Starting an iRODS session
import os
import ssl
from irods.session import iRODSSession
try:
    env_file = os.environ['IRODS_ENVIRONMENT_FILE']
except KeyError:
    env_file = os.path.expanduser('~/.irods/irods_environment.json')

ssl_context = ssl.create_default_context(purpose=ssl.Purpose.SERVER_AUTH, cafile=None, capath=None, cadata=None)
ssl_settings = {'ssl_context': ssl_context}

# Creating a session
with iRODSSession(irods_env_file=env_file, **ssl_settings) as session:
Making a local directory for the files
    current_directory = os.getcwd()
    os.makedirs(current_directory + "/molecules")    
Downloading the files
    collection = session.collections.get("/zone/home/username/molecules")
        for data_object in collection.data_objects:
            session.data_objects.get(data_object.path, './molecules')
Counting the hydrogen atoms and writing the result to a file
    # Counting hydrogen atoms
    hydrogen_count=0
    for i in os.listdir("./molecules"):
        with open("./molecules/"+i, "r") as file:
            for character in file.read():
                if character == "H":
                    hydrogen_count += 1
    
    # Write hydrogen count to a file
    with open("hydrogen_count.txt", 'w') as file:
        file.write(str(hydrogen_count))
Uploading the result to iRODS
    # Upload results to iRODS
    session.data_objects.put("hydrogen_count.txt", "/zone/home/username/molecules/hydrogen_count.txt")

Exercise 3: searching files based on metadata

Adapt your script from the previous exercise:
instead of downloading all data objects, make a query that lists the data objects with the AVU 'kind: organic', and downloads these.
The rest of the script can stay the same.

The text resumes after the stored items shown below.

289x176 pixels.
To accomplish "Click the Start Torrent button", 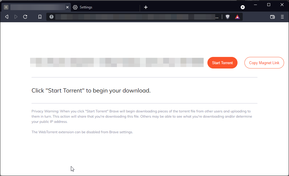I will 222,63.
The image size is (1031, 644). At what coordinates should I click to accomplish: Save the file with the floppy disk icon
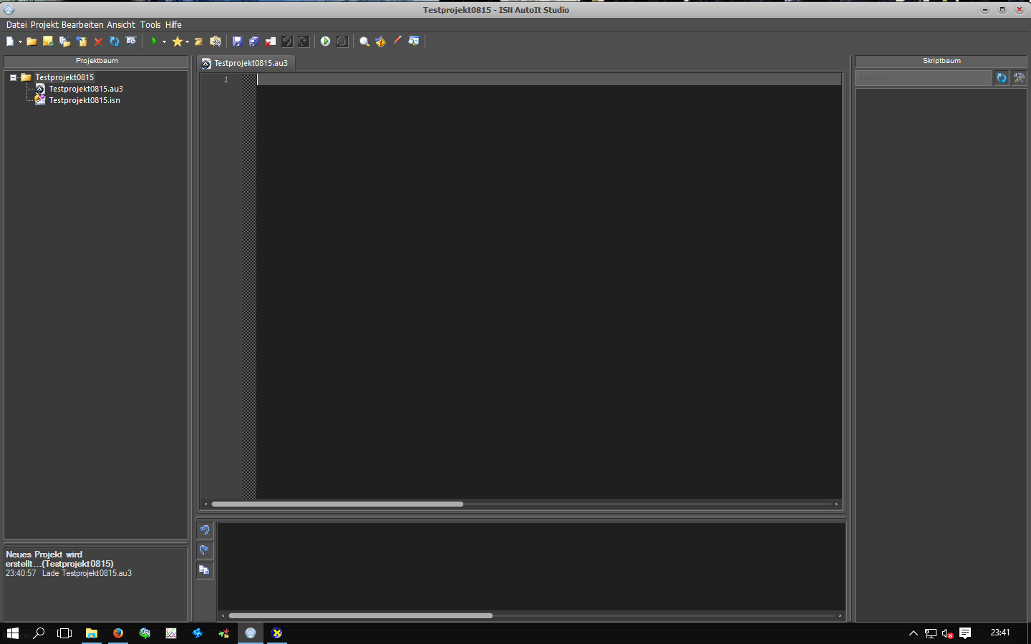238,42
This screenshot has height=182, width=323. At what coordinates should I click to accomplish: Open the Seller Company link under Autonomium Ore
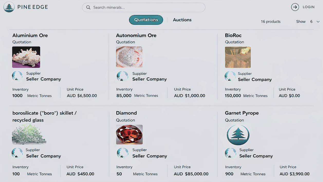pyautogui.click(x=150, y=79)
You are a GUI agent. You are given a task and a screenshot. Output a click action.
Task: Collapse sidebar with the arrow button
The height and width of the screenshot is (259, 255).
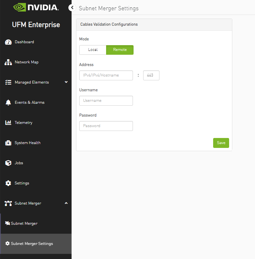(72, 8)
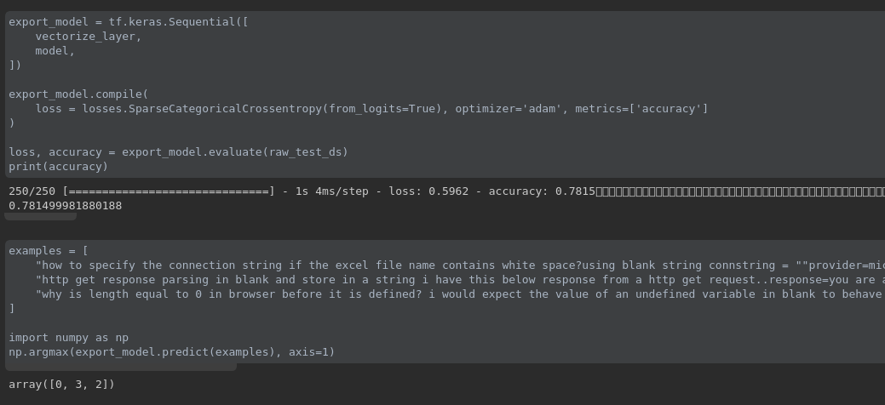Viewport: 885px width, 405px height.
Task: Click the array([0, 3, 2]) output
Action: 61,385
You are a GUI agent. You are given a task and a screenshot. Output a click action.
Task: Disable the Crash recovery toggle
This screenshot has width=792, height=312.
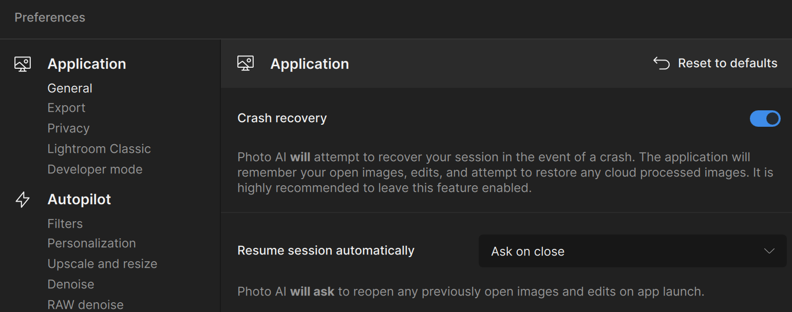[765, 119]
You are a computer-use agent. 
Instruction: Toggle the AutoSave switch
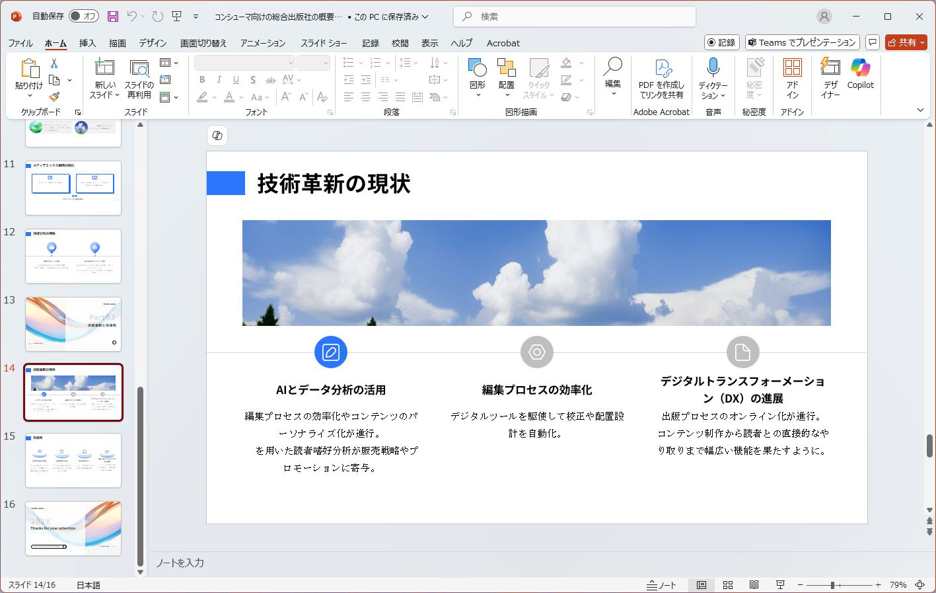[x=84, y=17]
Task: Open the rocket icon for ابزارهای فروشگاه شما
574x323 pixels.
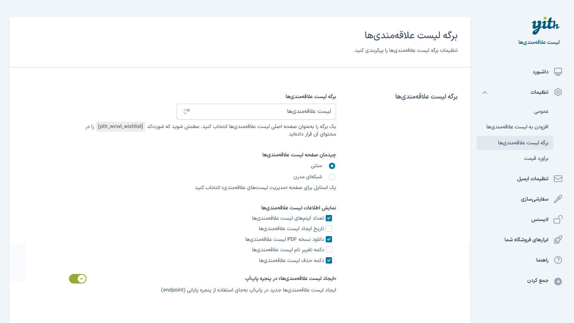Action: pos(558,240)
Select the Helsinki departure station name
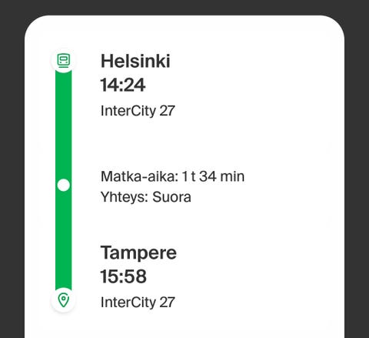369x338 pixels. 135,61
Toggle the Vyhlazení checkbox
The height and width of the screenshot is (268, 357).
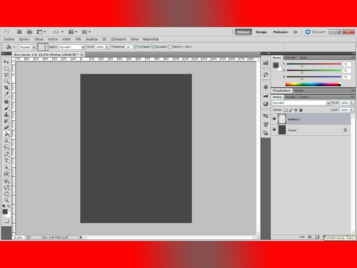click(136, 46)

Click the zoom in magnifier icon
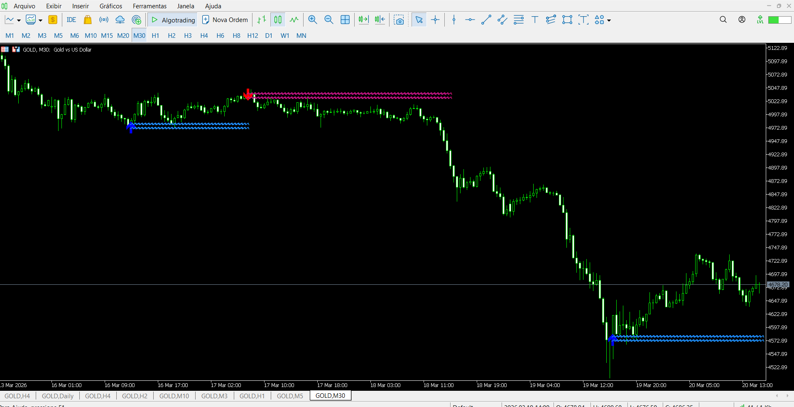pyautogui.click(x=313, y=20)
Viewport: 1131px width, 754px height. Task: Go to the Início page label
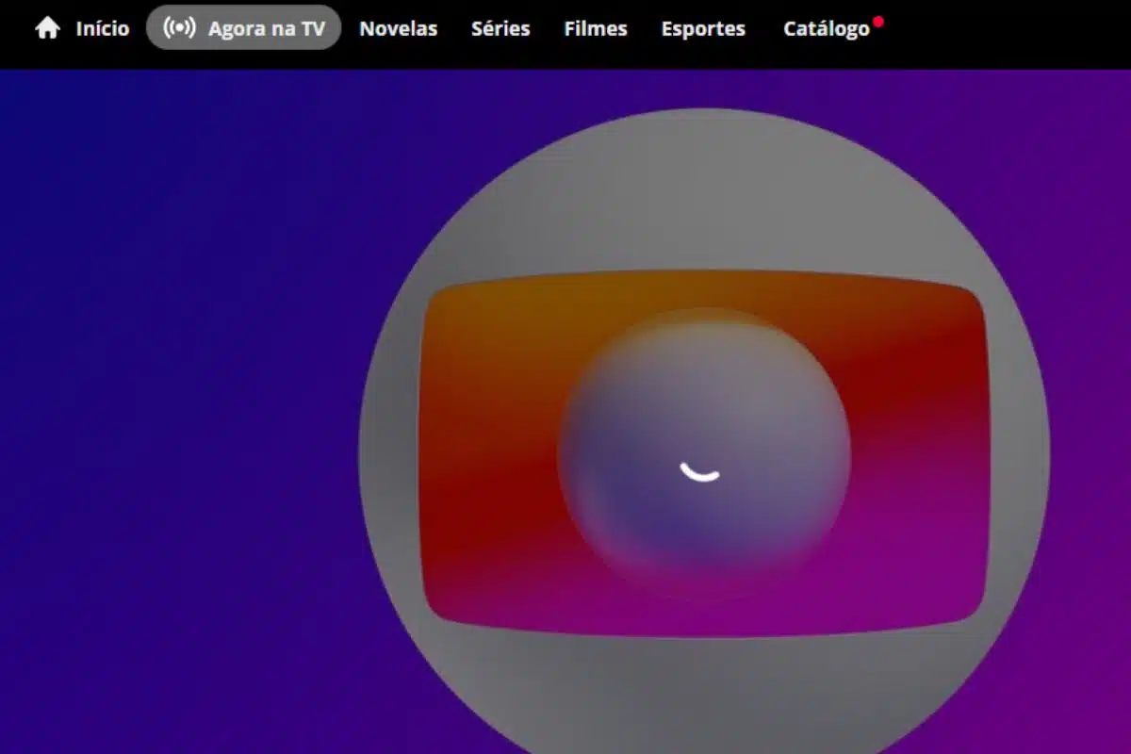tap(102, 29)
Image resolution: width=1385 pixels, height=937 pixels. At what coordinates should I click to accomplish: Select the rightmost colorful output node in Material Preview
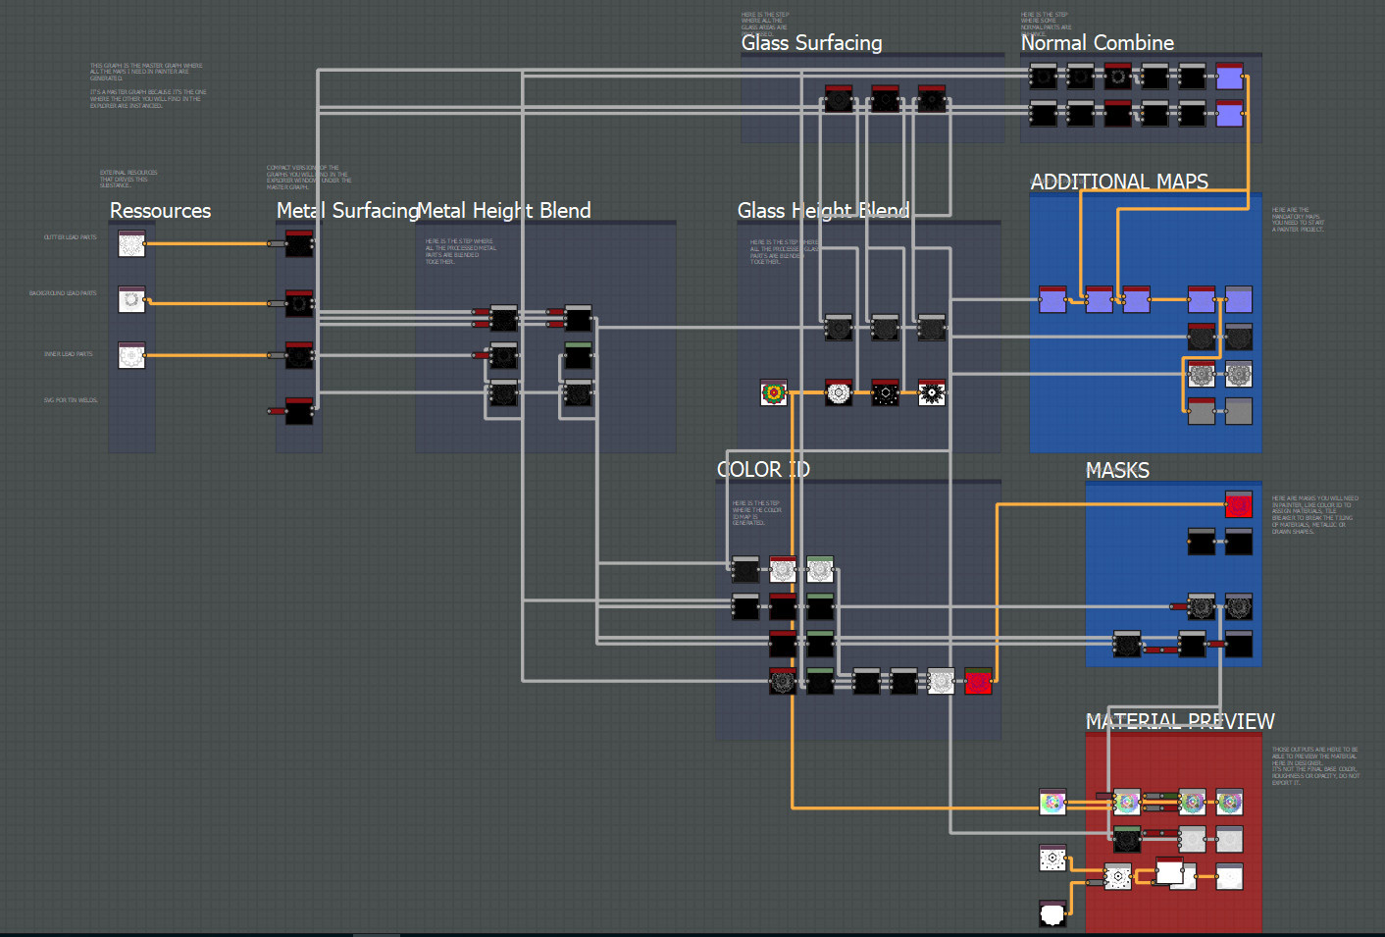(1229, 802)
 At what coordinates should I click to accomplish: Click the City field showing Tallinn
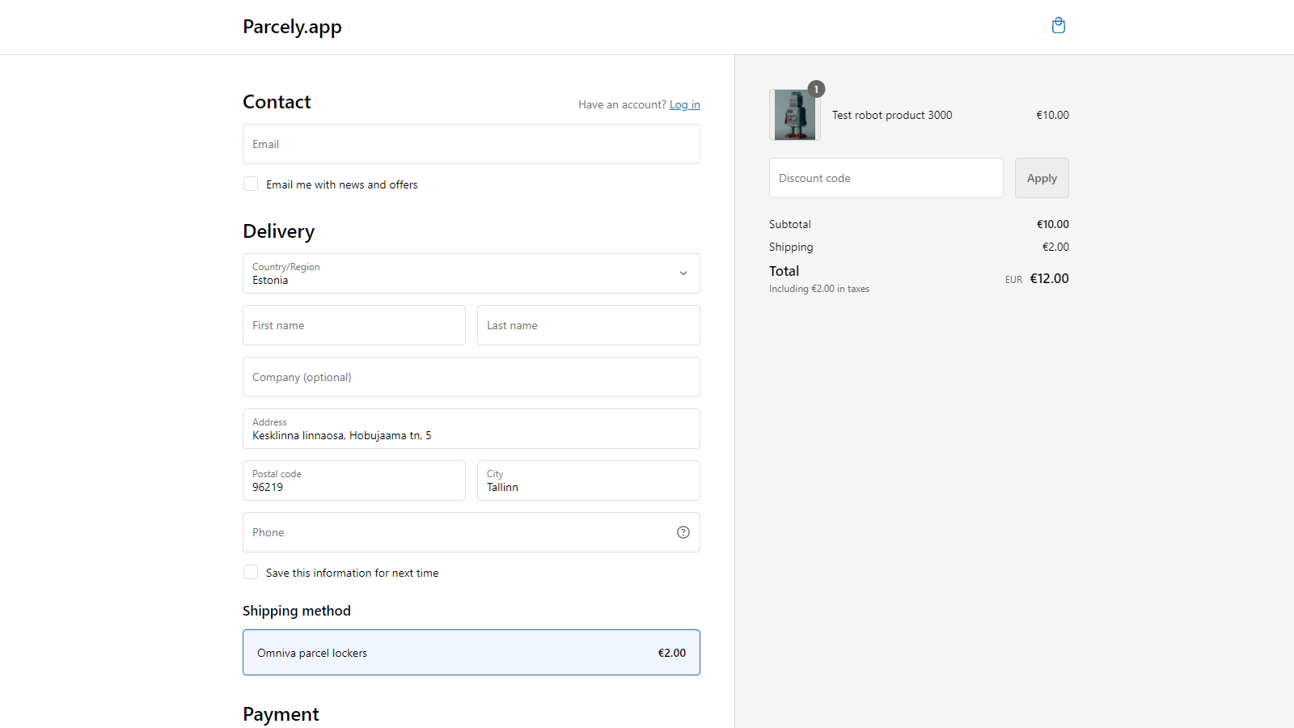pyautogui.click(x=588, y=481)
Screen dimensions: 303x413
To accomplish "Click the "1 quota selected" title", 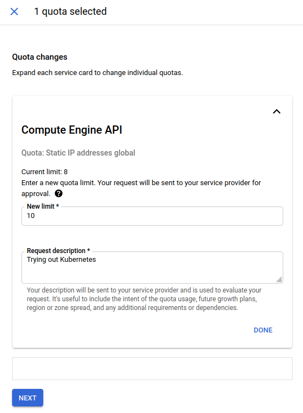I will coord(70,12).
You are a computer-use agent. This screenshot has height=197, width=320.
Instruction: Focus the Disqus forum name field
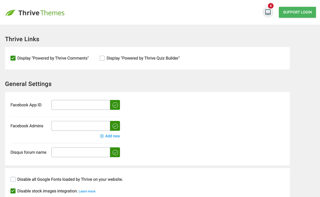pyautogui.click(x=81, y=152)
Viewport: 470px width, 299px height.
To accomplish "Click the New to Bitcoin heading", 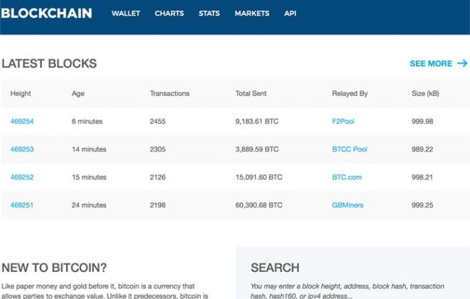I will point(54,268).
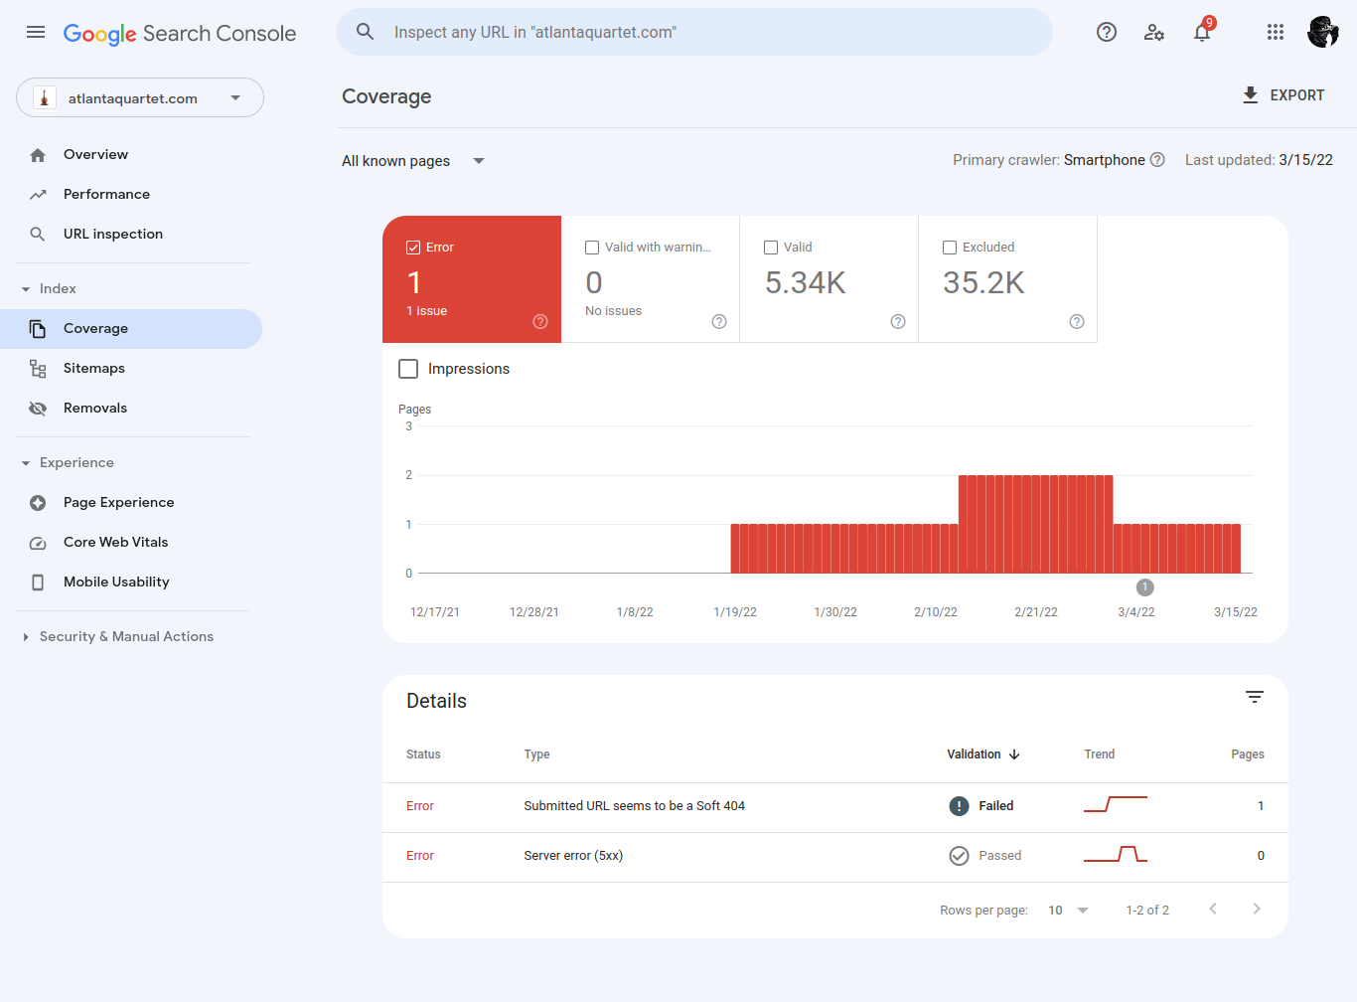Click the EXPORT button
1357x1002 pixels.
coord(1283,95)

Which number of hydrogen atoms do you get now?

Solution

Add the following import statements to your script, for example at the beginning:

from irods.column import Criterion
from irods.models import DataObject, DataObjectMeta, Collection

Then, replace the following part

    collection = session.collections.get("/zone/home/username/molecules")
        for data_object in collection.data_objects:
            session.data_objects.get(data_object.path, './molecules')

with this:

    # Executing the query
    results = session.query(Collection.name, DataObject.name).filter( \
        Criterion("=", DataObjectMeta.name, "kind")).filter( \
        Criterion("=", DataObjectMeta.value, "organic"))

    # Downloading the files        
    for result in results:
        dataobject_path = result[Collection.name] + "/" + result[DataObject.name]
        session.data_objects.get(dataobject_path, './molecules')

The hydrogen count should now be 22.